"What annoyed me most of all," he added, "was that his behavior should have made me miss the chance of asking another jolly little English girl to dinner. Too bad!"

Sylvia had not told him more than the bare outlines of the story; she had not confided in him about Florilor or the sale of her bag, or the fact that she had lost Queenie forever. Her tale could have seemed not much more than a tale of temporary inconvenience, and she was therefore only amused when Mr. Porter deduced from it as the most important result his own failure to entertain Queenie.

After dinner she and her host sat talking for a while, or rather she sat listening to his narratives of holidays spent in England, which evidently appealed to him as a much more vital part of his career than his success in the Rumanian oil-fields. When, about eleven o'clock, she got up to take her leave and go to bed, he expressed his profound dismay at the notion of thus breaking up a jolly evening.

"Tell you what we'll do," he announced. "We'll make a night of it. We will, by George! we will! A night of it. We'll have half a dozen bottles put on ice and take them up to my room. I can talk all night on champagne. Now don't say no. It's a patriotic duty. By George! it's a patriotic duty when two English people meet in a God-forsaken place like this; it's a patriotic duty to make a night of it. Eat and drink to-day, for to-morrow we die."

Sylvia was feeling weary enough, but the fatuous talk had cheered her by its sheer inanity, and the thought of going to bed in that haunted room—her will was strong, but the memory of what she had endured for Queenie was not entirely quenched—and of perhaps not being able to sleep was too dismal. She might just as well help this amiable old buffoon's illusion that champagne was the elixir of eternal life and that pleasure was nothing but laughing loudly enough.
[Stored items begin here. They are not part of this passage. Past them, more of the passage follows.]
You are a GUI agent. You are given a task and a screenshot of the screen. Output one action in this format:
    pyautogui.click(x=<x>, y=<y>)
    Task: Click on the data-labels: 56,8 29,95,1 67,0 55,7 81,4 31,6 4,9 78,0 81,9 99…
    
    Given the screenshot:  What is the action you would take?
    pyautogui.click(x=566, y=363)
"All right," said Sylvia. "But I'd rather we made the night of it in my room. I'll get into a wrapper and make myself comfortable, and when dawn breaks I can tumble into bed."

Mr. Porter hesitated a moment. "Right you are, my dear girl. Of course. Waiter! Where's the ruffian hidden himself?"

"I'll leave you to make the arrangements. I shall be ready in about a quarter of an hour," Sylvia said.

She left him and went up-stairs.

"I believe the silly old fool thought I was making overtures to him when I suggested we should make merry in my room," she laughed to herself. "Oh dear, it shows how much one can tell and how little of oneself need be revealed in the telling of it. Stupid old ass! But rather pleasant in a way. He's like finding an old Christmas number of the Graphic—colored heartiness, conventional mirth, reality mercifully absent, and O mihi prœteritos printed in Gothic capitals on the cover. I suppose these pre-war figures still abound in England. And I'm not sure he isn't right in believing that his outlook on life is worth preserving as long as possible. Timbered houses, crusted port, and Dickens are nearer to fairyland than anything else that's left nowadays. To what old age will this blackened, mutilated, and agonized generation grow? Efficiency and progress have not spared the monuments of bygone art except to imprison them in libraries, museums, and iron railings. Will it spare the Englishman? Or will the generations of a century hence read of him only, and murmur, 'This was a Man'? Will they praise him as the last and noblest individual, turning with repulsion and remorse from the sight of themselves and their fellows, the product of the triumphant herd eternally sowing where it does not reap? Night thoughts of the young on perceiving a relic of insular grandeur in an exceptionally fine state of preservation—preserved in oil! And here he comes to interrupt my sad soliloquy."